CENTRO DE ARTES E COMUNICAÇÃO


DEPARTAMENTO DE ARTES

JHENIFFER STEFANE RODRIGUES DA SILVA

Fichamento apresentado na Licenciatura em


Teatro como requisito para nota na disciplina
Teatro de Formas Animadas, da Universidade
Federal de Pernambuco, sob coordenação da
Professora Izabel Concessa Pinheiro de
Alencar Arrais.

Recife
2023
Texto: Teatro de Bonecos Popular do Nordeste (TBPN): Mamulengo

Izabel Concessa P. de A. Arrais

Introdução

O texto fala sobre Pernambuco ser o estado que abriga uma grande diversidade de
expressões artísticas populares. Uma dessas manifestações é o Mamulengo, uma forma de
teatro de bonecos que provavelmente remonta ao período colonial. Por muito tempo, essa
forma de teatro foi negligenciada e pouco estudada, devido à falta de documentação e ao
desinteresse pela cultura popular. No entanto, a prática do Mamulengo continuou viva,
transmitida de geração em geração, e tornou-se uma das produções mais significativas do
universo cultural do povo pernambucano. Além de Pernambuco, o Mamulengo também é
conhecido por outros nomes em diferentes estados do Nordeste brasileiro, como Babau na
Paraíba, João Redondo no Rio Grande do Norte e Cassimiro Coco no Ceará, Piauí e
Maranhão.

O Mamulengo: Possíveis Origens e Descrição do Brinquedo

Os espetáculos de Mamulengo são chamados de "brincadeiras" e são realizados por


artistas populares conhecidos como "mamulengueiros" em Pernambuco. O mamulengueiro,
também conhecido como mestre, é responsável por criar e manter o brinquedo ativo. Ele
contrata músicos, interpreta, manipula e geralmente confecciona os bonecos. O mestre é o
detentor do conhecimento da arte de representar com os bonecos e comanda a brincadeira.
Ele possui o material necessário, como a estrutura da barraca onde ocorre o espetáculo
(tolda), cenários, adereços e um acervo de bonecos. A tolda é a estrutura de madeira
coberta com tecido onde os brincantes atuam. Os cenários e os bonecos aparecem pela
abertura da tolda, ganhando vida por meio dos movimentos e vozes dos bonequeiros. A
tolda pode variar desde um simples tecido esticado entre varas até uma estrutura mais
elaborada, decorada com desenhos e muitas vezes exibindo o nome do grupo e do criador.

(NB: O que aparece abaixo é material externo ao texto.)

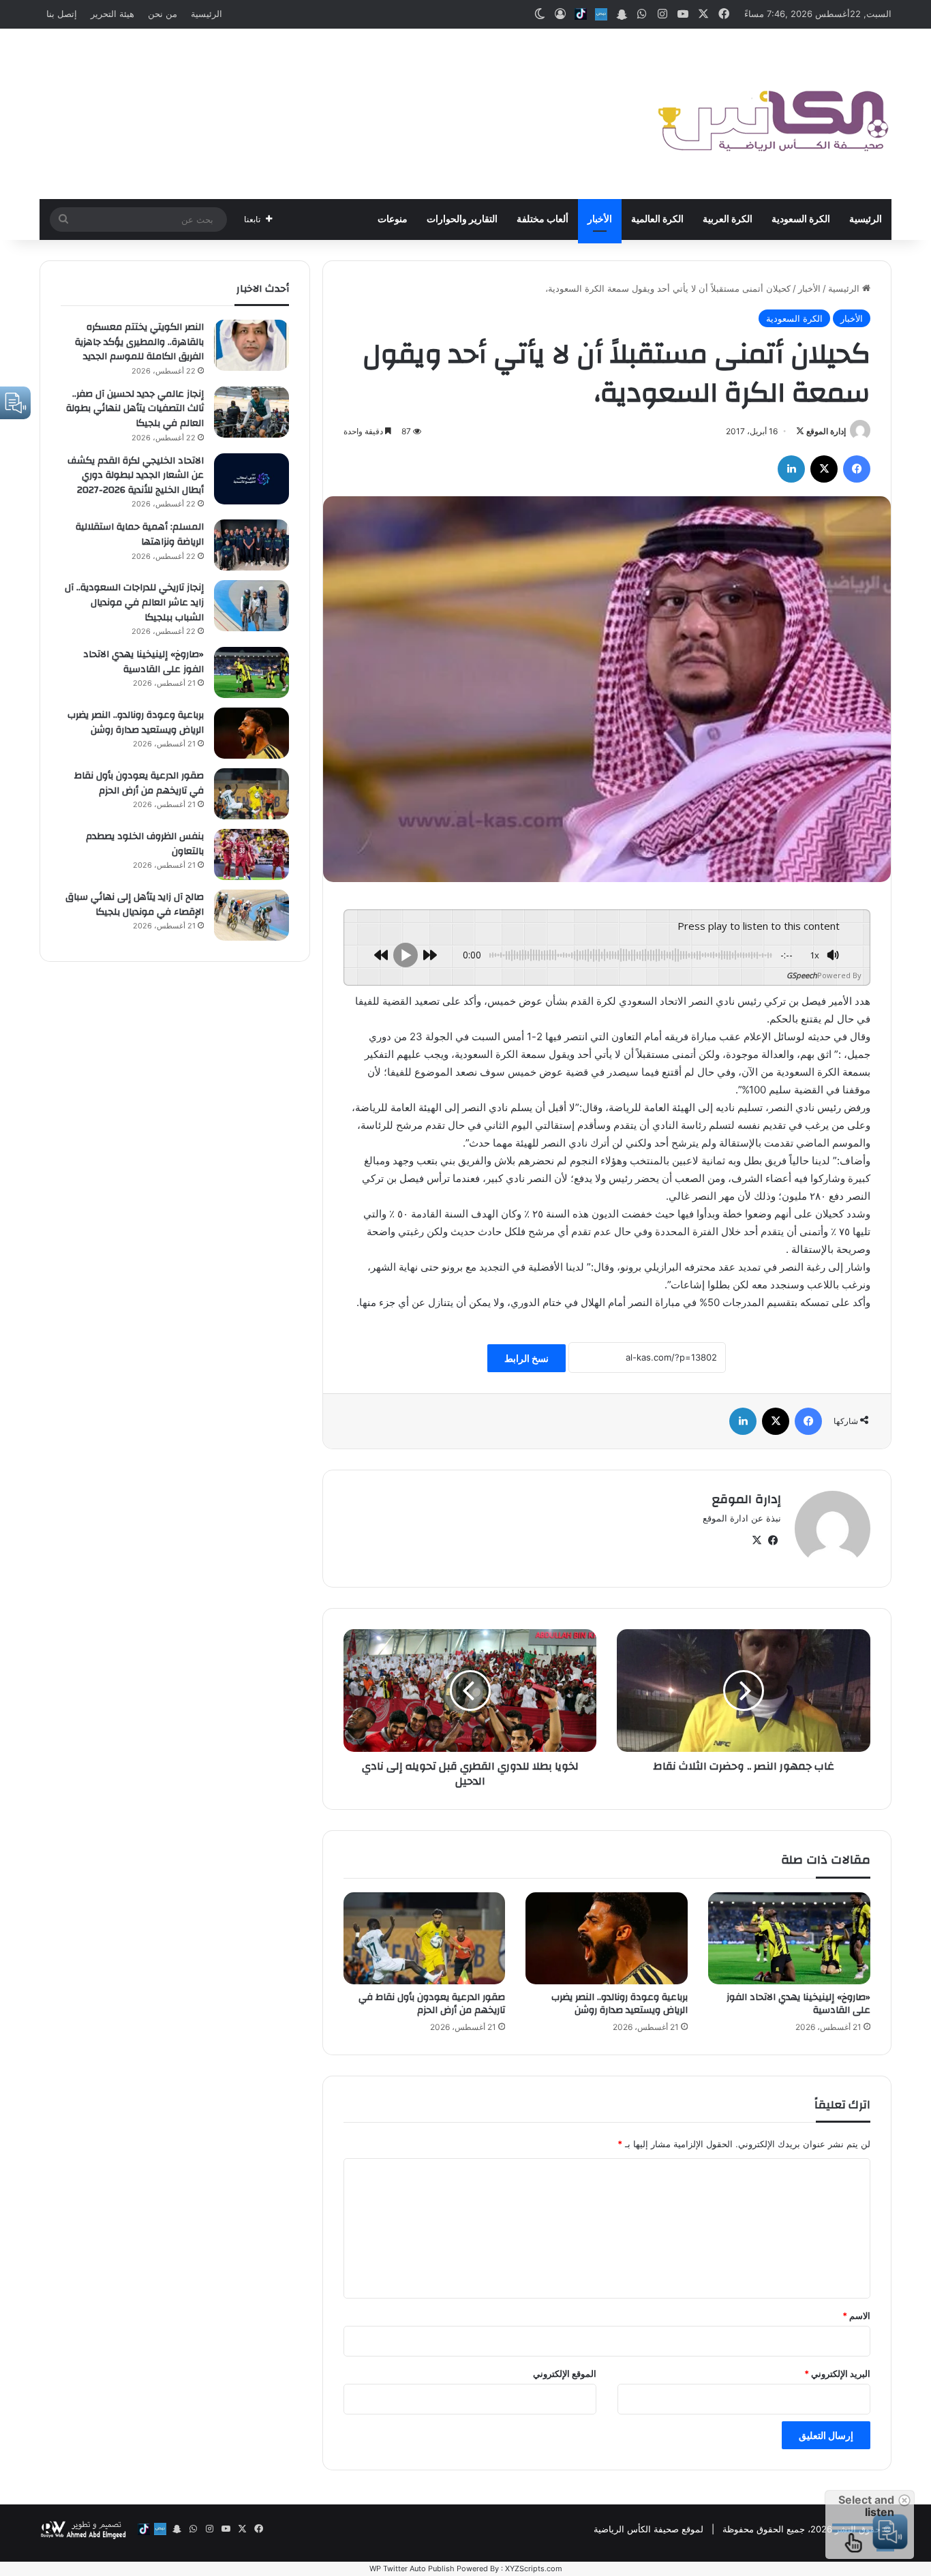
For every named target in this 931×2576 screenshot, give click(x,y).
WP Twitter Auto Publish (412, 2568)
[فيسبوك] (856, 469)
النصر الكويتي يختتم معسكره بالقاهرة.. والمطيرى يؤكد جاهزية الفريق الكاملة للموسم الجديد (139, 341)
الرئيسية (206, 13)
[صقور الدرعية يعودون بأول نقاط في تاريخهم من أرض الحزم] (425, 1938)
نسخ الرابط (526, 1358)
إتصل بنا (61, 13)
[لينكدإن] (791, 469)
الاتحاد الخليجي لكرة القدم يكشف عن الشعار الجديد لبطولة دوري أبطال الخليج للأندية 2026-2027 (135, 475)
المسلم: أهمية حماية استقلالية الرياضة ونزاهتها (140, 534)
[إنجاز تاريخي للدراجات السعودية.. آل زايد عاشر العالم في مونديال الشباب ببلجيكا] (251, 605)
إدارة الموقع (826, 431)
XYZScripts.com (533, 2568)
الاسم (856, 2315)
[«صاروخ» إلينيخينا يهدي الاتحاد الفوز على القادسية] (789, 1938)
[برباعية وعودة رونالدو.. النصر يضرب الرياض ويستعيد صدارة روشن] (606, 1938)
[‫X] (824, 469)
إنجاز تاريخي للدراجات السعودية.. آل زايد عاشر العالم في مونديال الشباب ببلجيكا (134, 602)
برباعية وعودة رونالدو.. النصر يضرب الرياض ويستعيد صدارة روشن (619, 2003)
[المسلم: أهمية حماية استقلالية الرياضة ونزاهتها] (251, 545)
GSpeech (802, 975)
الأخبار (599, 219)
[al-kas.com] (772, 114)
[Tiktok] (580, 14)
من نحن (162, 13)
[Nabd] (601, 14)
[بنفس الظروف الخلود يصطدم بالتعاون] (251, 854)
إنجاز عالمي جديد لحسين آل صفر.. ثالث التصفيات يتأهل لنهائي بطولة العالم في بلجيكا (135, 408)
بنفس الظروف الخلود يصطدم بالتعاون (145, 844)
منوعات (393, 219)
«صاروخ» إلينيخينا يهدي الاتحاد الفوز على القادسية (798, 2003)
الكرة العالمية (657, 219)
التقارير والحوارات (462, 219)
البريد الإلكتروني (837, 2373)
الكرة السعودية (801, 219)
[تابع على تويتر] (800, 431)
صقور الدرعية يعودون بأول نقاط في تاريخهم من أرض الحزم (431, 2003)
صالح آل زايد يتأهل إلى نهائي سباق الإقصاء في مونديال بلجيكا (134, 904)
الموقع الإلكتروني (564, 2373)
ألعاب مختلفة (542, 219)
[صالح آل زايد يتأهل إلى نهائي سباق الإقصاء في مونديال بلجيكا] (251, 915)
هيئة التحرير (112, 13)
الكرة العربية (727, 219)
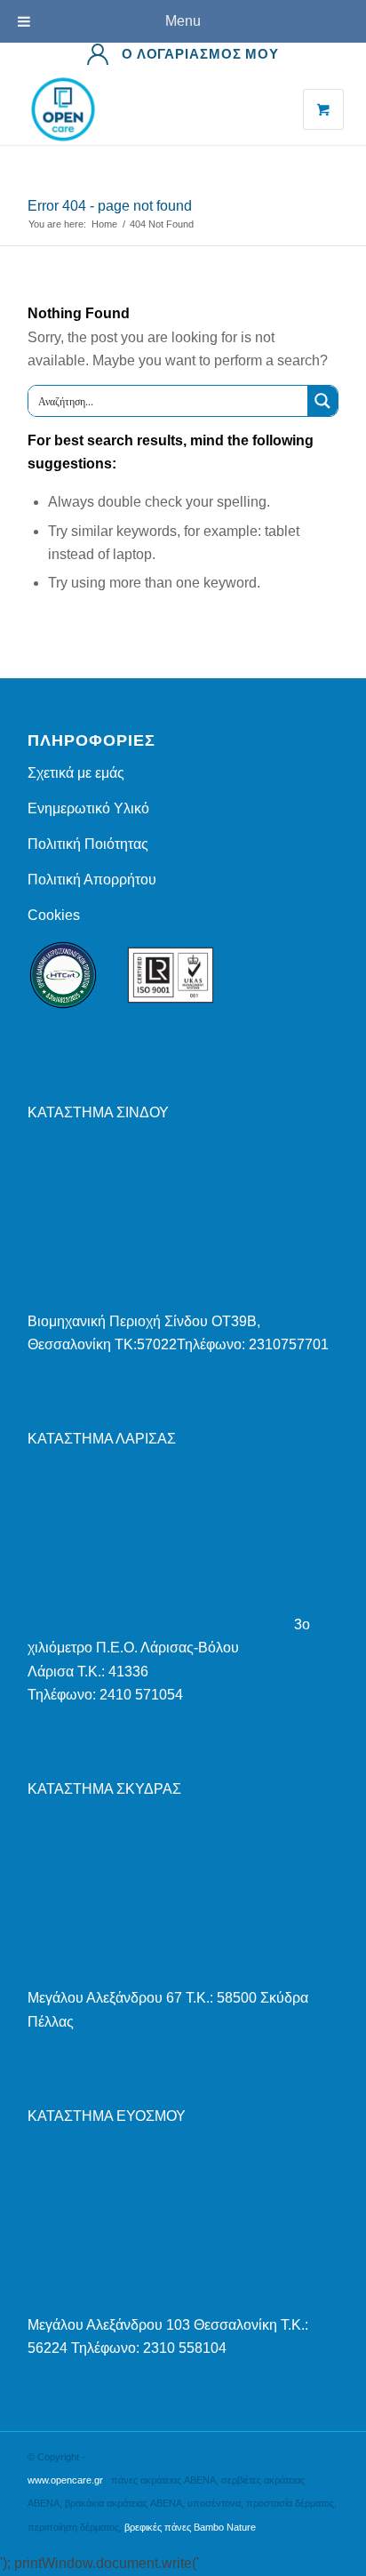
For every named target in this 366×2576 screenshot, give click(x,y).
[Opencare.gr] (152, 109)
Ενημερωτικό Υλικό (88, 808)
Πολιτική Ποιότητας (88, 844)
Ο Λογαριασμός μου (200, 53)
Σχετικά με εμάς (76, 772)
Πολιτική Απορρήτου (92, 879)
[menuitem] (183, 54)
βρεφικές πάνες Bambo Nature (190, 2527)
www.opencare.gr (65, 2480)
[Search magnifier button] (322, 401)
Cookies (54, 915)
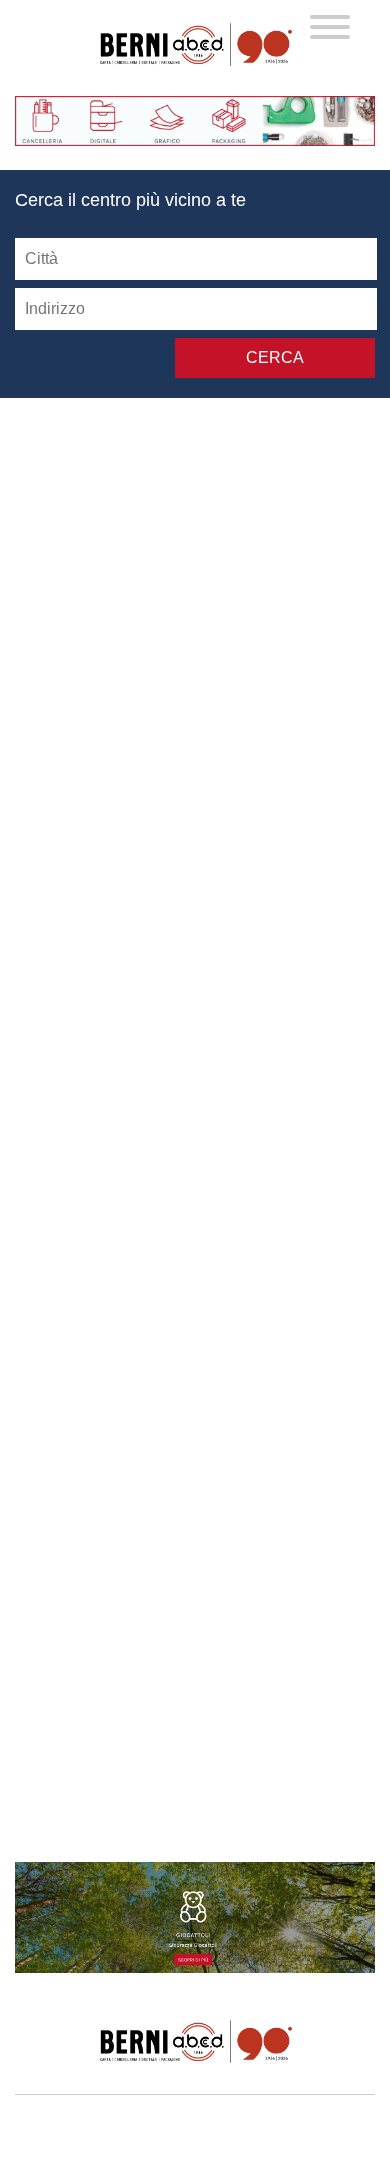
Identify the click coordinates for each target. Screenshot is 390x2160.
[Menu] (330, 29)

O mamulengueiro-mestre pode atuar sozinho dentro da tolda ou contracenar com o


contramestre, um bonequeiro secundário que também pode atuar sozinho em algumas
cenas ou com a ajuda de ajudantes chamados de folgazões. Esses ajudantes auxiliam na
manipulação dos bonecos em cenas que envolvem muitos personagens, como brigas,
cantos e danças. Fora da barraca, estão os músicos e o Mateus. A orquestra é composta
por três ou quatro músicos e utiliza instrumentos tradicionais, como sanfona, ganzá,
triângulo, pandeiro, zabumba e, às vezes, uma rabeca. A música desempenha um papel
essencial na brincadeira, auxiliando na estruturação dramática, criando suspense, medo e
comicidade, anunciando a entrada de personagens e acompanhando os movimentos e as
cenas dançadas. A música também serve para conectar as cenas e atrair o público para
assistir à brincadeira.

De acordo com o texto, o personagem Mateus, interpretado por um brincante, é uma


espécie de palhaço que interage com o público e os bonecos. Ele faz perguntas ao público
sobre a história e dialoga com os bonecos, dando conselhos e informando sobre os
espectadores e o ambiente. O Mateus é experiente em improvisação e humor, e sua
atuação envolve dançar, cantar com os músicos, recitar loas (versos) e coletar contribuições
financeiras dos espectadores. Em algumas apresentações, nem todos os grupos têm todos
os praticantes, e o mestre-mamulengueiro pode atuar apenas com um ajudante,
acompanhados por músicos na frente da tolda ou até mesmo com música gravada, devido a
dificuldades financeiras enfrentadas pelos brincantes.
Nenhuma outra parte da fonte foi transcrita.